#### [Petunjuk Tugas]
1. Tentukan apakah setiap pernyataan berikut sesuai dengan teks tentang sumpah palsu, lalu jawab ya atau tidak dengan mengutip persis kata-kata teks yang menjadi penentunya. (a) Sumpah palsu termasuk dosa besar. (b) Sumpah palsu meninggalkan luka berdarah seperti kejahatan fisik. (c) Pedagang dalam contoh itu tahu bahwa barang yang dijualnya tiruan.
2. Salin dengan tepat seluruh bagian teks tentang sumpah palsu, mulai dari "Banyak dosa besar" sampai dengan "yakni sumpah palsu.".

Ilustrasi/Penulis : Dwi Sutarjantono *)
HATIPENA.COM – Sebelumnya maaf, ini bukan ceramah. Apalagi khotbah. Saya hanya ingin berbagi hasil perenungan.
Buat saudaraku Muslim, bulan suci telah tiba. Buat sahabat non-Muslim, usia kita masih ada untuk saling memaafkan diri.
Ramadan ibarat sungai jernih, mengalir membasuh jiwa dari debu-debu dosa. Bulan ini rasanya seperti undangan bagi siapa saja yang ingin kembali kepada kesucian hati, membentangkan tikar tobat, dan menghapus noda serta dosa yang telah lama mengakar.
Banyak dosa besar yang sering kita ingat, seperti membunuh, atau durhaka pada orangtua. Namun, ada satu kesalahan yang sering diremehkan, padahal ia termasuk dosa besar. Ia memang tidak meninggalkan luka berdarah seperti kejahatan fisik, tidak menggelegar seperti kutukan seorang ibu kepada anaknya yang durhaka, tetapi ia merayap perlahan, licin seperti bayangan, dan sering dilakukan tanpa beban yakni sumpah palsu.
Sumpah palsu adalah belati yang menusuk kejujuran. Ia merusak kepercayaan, mencemari keadilan, dan melukai nurani. Betapa sering manusia melakukannya tanpa berpikir panjang?
• Seorang pejabat mengangkat tangan saat dilantik, bersumpah atas nama Tuhan untuk setia kepada negara dan menegakkan keadilan. Namun, tak lama kemudian, ia menggelapkan anggaran, menerima suap, dan mengkhianati amanah rakyat.
• Suami atau istri yang bersumpah setia dalam pernikahan, tetapi diam-diam berselingkuh, bersembunyi di balik kata-kata manis yang menipu.
• Saksi di pengadilan yang bersumpah untuk berkata jujur, tetapi kenyataannya telah menjual kesaksiannya demi uang atau kepentingan tertentu.
• Pedagang yang bersumpah bahwa dagangannya asli dan berkualitas, padahal ia tahu bahwa yang dijualnya adalah barang tiruan.
• Karyawan yang bersumpah tidak menyalahgunakan fasilitas kantor, padahal ia secara diam-diam mengambil keuntungan pribadi dari perusahaannya.

#### [Data yang Ditampilkan]

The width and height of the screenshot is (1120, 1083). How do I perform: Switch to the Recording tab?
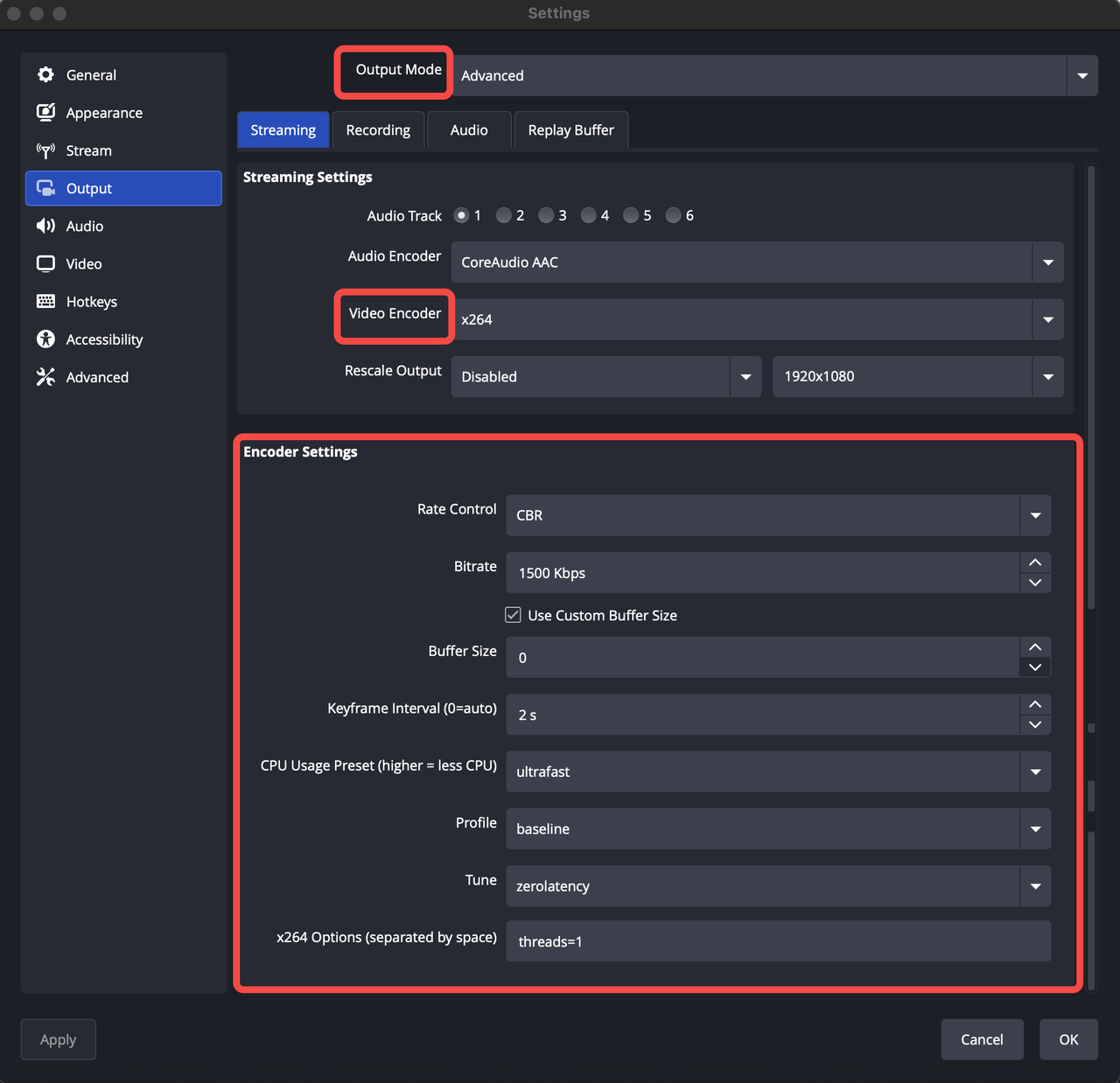pyautogui.click(x=378, y=130)
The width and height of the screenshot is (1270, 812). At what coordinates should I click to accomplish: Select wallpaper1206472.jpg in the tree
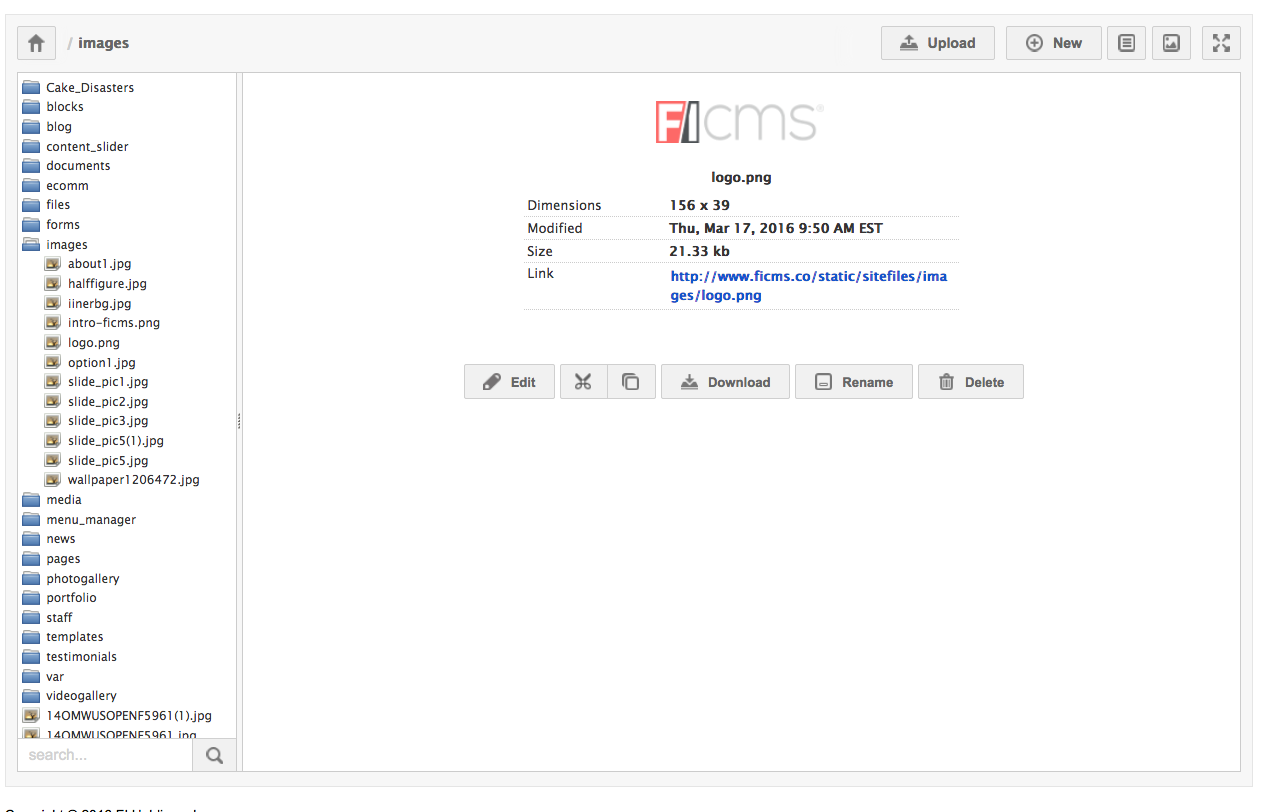pyautogui.click(x=133, y=480)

#### [Penyelesaian Tugas]
1.
(a) Ya: "ada satu kesalahan yang sering diremehkan, padahal ia termasuk dosa besar"
(b) Tidak: "Ia memang tidak meninggalkan luka berdarah seperti kejahatan fisik"
(c) Ya: "padahal ia tahu bahwa yang dijualnya adalah barang tiruan"

2.
Banyak dosa besar yang sering kita ingat, seperti membunuh, atau durhaka pada orangtua. Namun, ada satu kesalahan yang sering diremehkan, padahal ia termasuk dosa besar. Ia memang tidak meninggalkan luka berdarah seperti kejahatan fisik, tidak menggelegar seperti kutukan seorang ibu kepada anaknya yang durhaka, tetapi ia merayap perlahan, licin seperti bayangan, dan sering dilakukan tanpa beban yakni sumpah palsu.